**TASK DETAILS**
Taking the line with "The image size is (551, 980)." as the first and the line with "Task: Click Turn Off Computer button" as the last, set down exactly every line in that range from the entries below, and no more.

Collected data
⁂
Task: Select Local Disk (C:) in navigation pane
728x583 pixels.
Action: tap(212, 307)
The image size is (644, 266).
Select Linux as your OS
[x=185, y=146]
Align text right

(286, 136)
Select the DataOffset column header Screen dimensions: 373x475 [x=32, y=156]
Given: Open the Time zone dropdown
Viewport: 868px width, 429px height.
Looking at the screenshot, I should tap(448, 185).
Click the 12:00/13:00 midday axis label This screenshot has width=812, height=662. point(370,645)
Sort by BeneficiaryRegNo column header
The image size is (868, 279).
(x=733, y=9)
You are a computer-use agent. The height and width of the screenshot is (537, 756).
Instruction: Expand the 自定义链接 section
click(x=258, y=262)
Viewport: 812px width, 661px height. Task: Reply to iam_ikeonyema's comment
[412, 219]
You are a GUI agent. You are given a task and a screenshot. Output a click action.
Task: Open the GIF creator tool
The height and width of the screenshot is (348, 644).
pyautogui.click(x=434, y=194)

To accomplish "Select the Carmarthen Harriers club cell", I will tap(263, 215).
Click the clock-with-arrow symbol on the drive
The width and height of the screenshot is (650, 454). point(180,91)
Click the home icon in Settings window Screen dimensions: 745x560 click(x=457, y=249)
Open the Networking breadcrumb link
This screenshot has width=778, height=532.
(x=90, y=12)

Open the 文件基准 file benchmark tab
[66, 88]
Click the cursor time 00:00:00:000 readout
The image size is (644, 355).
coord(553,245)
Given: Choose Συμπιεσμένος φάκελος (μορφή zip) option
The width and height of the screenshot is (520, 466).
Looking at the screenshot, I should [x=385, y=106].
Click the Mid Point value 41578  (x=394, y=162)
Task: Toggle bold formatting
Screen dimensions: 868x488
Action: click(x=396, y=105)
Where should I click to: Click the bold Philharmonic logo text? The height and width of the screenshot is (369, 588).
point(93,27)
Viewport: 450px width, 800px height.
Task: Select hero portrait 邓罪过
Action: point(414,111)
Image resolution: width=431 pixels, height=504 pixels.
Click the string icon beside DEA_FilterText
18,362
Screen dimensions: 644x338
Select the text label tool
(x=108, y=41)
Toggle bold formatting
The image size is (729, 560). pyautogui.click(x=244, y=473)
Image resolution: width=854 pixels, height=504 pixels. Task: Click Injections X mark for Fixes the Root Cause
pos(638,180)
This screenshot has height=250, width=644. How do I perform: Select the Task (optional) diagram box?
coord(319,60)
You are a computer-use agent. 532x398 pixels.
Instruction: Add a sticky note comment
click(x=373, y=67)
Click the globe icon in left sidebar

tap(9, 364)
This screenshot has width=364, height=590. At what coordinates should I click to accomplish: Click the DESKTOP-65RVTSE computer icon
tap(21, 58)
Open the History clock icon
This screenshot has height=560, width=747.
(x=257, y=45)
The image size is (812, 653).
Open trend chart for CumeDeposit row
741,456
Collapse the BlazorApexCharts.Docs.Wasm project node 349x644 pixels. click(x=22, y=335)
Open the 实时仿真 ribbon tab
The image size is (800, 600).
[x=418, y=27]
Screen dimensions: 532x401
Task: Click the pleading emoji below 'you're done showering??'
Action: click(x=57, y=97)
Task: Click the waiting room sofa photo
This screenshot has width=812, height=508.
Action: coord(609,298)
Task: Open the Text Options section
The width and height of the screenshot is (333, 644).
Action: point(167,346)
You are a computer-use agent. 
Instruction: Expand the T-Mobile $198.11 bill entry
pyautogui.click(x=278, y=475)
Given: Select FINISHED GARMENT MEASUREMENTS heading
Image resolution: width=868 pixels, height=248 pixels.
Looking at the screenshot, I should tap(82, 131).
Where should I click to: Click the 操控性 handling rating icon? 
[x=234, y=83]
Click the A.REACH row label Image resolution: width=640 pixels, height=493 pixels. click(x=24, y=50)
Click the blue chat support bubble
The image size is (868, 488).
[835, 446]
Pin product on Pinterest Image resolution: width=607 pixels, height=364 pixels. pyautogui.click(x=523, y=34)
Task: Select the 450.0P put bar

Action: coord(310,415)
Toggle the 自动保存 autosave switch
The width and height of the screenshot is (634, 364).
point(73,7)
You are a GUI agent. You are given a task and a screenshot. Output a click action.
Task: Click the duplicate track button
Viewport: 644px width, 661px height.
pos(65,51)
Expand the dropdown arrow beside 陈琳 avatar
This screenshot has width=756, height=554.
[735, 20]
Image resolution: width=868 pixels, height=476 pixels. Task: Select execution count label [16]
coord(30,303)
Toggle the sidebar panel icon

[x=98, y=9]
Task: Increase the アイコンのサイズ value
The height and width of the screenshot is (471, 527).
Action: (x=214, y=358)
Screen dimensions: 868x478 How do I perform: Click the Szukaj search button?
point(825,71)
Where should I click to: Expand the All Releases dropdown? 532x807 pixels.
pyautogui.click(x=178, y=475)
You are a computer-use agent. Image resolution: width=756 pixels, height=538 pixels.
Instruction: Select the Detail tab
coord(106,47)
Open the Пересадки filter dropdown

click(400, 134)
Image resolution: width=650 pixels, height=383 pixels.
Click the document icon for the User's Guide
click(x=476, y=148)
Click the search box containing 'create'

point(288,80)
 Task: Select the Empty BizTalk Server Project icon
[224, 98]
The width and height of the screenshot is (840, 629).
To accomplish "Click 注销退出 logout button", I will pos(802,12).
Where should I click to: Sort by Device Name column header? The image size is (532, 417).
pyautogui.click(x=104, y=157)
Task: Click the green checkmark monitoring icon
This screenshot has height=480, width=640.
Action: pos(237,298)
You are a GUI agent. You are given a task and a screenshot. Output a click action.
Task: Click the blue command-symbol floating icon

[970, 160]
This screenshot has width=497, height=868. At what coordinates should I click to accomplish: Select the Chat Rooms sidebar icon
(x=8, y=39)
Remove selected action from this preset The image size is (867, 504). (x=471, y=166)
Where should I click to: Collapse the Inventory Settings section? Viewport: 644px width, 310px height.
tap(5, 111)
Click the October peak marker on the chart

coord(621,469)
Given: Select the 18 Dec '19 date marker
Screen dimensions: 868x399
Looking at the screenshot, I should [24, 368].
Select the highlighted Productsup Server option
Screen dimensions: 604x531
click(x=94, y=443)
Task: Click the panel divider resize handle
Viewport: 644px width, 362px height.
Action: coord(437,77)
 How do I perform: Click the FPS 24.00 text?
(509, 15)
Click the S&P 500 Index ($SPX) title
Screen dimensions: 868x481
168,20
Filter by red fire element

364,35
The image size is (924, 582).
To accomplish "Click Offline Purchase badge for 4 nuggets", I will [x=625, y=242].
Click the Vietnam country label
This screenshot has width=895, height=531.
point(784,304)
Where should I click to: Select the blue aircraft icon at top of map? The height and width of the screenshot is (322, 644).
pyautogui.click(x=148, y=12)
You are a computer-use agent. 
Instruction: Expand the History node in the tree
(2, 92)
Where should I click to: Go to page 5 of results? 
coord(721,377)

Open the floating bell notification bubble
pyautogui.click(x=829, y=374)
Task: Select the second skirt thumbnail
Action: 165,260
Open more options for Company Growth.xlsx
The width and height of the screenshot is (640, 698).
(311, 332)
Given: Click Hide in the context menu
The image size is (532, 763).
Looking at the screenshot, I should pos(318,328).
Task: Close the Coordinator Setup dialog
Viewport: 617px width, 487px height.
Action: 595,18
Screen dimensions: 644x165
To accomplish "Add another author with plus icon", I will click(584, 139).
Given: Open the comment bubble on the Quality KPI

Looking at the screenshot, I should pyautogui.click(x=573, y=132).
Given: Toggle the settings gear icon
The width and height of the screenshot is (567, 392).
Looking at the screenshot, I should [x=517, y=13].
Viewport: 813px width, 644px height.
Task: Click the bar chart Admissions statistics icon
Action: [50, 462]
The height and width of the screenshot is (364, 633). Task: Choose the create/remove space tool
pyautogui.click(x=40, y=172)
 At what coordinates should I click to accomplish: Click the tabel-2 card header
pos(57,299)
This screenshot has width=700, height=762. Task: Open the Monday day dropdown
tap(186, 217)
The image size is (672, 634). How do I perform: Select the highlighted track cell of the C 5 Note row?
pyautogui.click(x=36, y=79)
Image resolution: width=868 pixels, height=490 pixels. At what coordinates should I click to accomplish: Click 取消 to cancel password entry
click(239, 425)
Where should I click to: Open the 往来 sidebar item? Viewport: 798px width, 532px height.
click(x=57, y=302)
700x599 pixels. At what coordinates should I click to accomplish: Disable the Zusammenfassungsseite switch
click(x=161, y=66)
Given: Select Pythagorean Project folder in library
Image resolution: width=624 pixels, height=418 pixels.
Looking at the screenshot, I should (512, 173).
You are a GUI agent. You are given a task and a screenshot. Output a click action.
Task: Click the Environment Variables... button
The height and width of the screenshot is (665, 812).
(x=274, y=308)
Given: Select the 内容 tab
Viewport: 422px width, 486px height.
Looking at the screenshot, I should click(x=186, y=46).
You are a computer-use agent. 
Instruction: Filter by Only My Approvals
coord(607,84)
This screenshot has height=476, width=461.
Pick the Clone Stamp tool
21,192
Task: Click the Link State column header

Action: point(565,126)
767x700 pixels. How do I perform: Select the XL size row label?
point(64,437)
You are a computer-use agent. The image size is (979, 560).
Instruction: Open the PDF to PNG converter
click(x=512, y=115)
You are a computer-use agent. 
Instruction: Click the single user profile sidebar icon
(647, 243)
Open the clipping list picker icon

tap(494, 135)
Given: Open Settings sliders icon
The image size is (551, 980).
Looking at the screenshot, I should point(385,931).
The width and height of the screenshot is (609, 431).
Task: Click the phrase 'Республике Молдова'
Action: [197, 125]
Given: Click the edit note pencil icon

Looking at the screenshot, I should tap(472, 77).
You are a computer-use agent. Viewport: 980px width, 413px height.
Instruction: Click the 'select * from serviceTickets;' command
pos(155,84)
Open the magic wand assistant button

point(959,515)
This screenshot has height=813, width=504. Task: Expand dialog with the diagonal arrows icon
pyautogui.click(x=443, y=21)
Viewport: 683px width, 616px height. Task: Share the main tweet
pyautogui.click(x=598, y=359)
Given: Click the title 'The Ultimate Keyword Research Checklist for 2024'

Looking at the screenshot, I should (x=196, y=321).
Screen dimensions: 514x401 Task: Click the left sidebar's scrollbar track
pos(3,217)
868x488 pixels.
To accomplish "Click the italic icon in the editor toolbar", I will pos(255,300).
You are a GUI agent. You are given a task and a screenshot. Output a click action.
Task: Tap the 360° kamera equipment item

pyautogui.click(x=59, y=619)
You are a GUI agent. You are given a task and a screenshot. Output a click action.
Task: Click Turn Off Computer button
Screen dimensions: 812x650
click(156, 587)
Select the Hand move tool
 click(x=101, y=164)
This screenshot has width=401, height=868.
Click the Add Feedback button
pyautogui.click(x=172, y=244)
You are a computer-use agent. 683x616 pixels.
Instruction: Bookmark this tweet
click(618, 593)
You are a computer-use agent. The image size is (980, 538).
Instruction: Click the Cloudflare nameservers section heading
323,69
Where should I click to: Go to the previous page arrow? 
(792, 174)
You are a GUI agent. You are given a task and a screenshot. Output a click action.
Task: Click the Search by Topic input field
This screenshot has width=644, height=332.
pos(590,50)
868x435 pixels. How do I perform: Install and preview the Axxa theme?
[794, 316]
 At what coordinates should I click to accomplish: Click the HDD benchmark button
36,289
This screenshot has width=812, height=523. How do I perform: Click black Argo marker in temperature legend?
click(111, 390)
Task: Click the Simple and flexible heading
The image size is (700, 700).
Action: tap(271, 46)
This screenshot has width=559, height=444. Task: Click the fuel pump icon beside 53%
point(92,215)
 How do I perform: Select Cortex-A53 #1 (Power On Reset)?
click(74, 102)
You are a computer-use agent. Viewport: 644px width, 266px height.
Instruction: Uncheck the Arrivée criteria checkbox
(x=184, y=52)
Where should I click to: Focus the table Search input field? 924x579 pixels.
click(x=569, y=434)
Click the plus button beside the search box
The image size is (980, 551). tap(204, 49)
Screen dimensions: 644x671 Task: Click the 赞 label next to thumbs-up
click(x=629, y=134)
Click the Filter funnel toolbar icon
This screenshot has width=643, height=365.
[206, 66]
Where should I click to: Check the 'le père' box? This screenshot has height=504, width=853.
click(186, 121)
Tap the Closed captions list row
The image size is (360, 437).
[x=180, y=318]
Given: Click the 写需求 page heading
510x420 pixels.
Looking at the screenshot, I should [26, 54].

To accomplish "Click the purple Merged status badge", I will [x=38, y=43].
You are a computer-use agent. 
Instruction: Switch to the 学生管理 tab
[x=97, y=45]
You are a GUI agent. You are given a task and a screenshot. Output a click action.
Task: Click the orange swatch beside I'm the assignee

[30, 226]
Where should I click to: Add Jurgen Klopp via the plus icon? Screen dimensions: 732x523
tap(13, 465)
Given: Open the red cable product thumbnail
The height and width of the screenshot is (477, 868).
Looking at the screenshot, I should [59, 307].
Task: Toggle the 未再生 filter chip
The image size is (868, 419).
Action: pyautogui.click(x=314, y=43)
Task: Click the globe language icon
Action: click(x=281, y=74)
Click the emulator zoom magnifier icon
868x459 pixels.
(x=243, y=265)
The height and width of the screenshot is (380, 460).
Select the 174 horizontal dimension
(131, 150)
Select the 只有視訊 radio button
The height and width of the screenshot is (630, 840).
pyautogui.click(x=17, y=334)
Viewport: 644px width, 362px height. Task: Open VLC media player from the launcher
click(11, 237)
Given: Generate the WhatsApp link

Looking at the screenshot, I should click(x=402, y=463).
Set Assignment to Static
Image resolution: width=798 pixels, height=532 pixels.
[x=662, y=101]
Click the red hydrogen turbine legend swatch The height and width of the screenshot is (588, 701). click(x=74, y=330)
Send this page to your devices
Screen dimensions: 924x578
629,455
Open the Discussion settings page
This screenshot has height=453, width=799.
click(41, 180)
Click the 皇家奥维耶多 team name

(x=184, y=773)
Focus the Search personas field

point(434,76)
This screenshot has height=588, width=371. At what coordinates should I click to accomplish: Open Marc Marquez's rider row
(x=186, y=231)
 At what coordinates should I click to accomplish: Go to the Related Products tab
⁂
**SOLUTION BELOW**
The image size is (551, 980).
Looking at the screenshot, I should point(385,931).
The width and height of the screenshot is (609, 431).
Task: Click the phrase 'Республике Молдова'
Action: [197, 125]
Given: Click the edit note pencil icon

Looking at the screenshot, I should tap(472, 77).
You are a computer-use agent. Viewport: 980px width, 413px height.
Instruction: Click the 'select * from serviceTickets;' command
pos(155,84)
Open the magic wand assistant button

point(959,515)
This screenshot has height=813, width=504. Task: Expand dialog with the diagonal arrows icon
pyautogui.click(x=443, y=21)
Viewport: 683px width, 616px height. Task: Share the main tweet
pyautogui.click(x=598, y=359)
Given: Click the title 'The Ultimate Keyword Research Checklist for 2024'

Looking at the screenshot, I should (x=196, y=321).
Screen dimensions: 514x401 Task: Click the left sidebar's scrollbar track
pos(3,217)
868x488 pixels.
To accomplish "Click the italic icon in the editor toolbar", I will pos(255,300).
You are a GUI agent. You are given a task and a screenshot. Output a click action.
Task: Tap the 360° kamera equipment item

pyautogui.click(x=59, y=619)
You are a GUI agent. You are given a task and a screenshot. Output a click action.
Task: Click Turn Off Computer button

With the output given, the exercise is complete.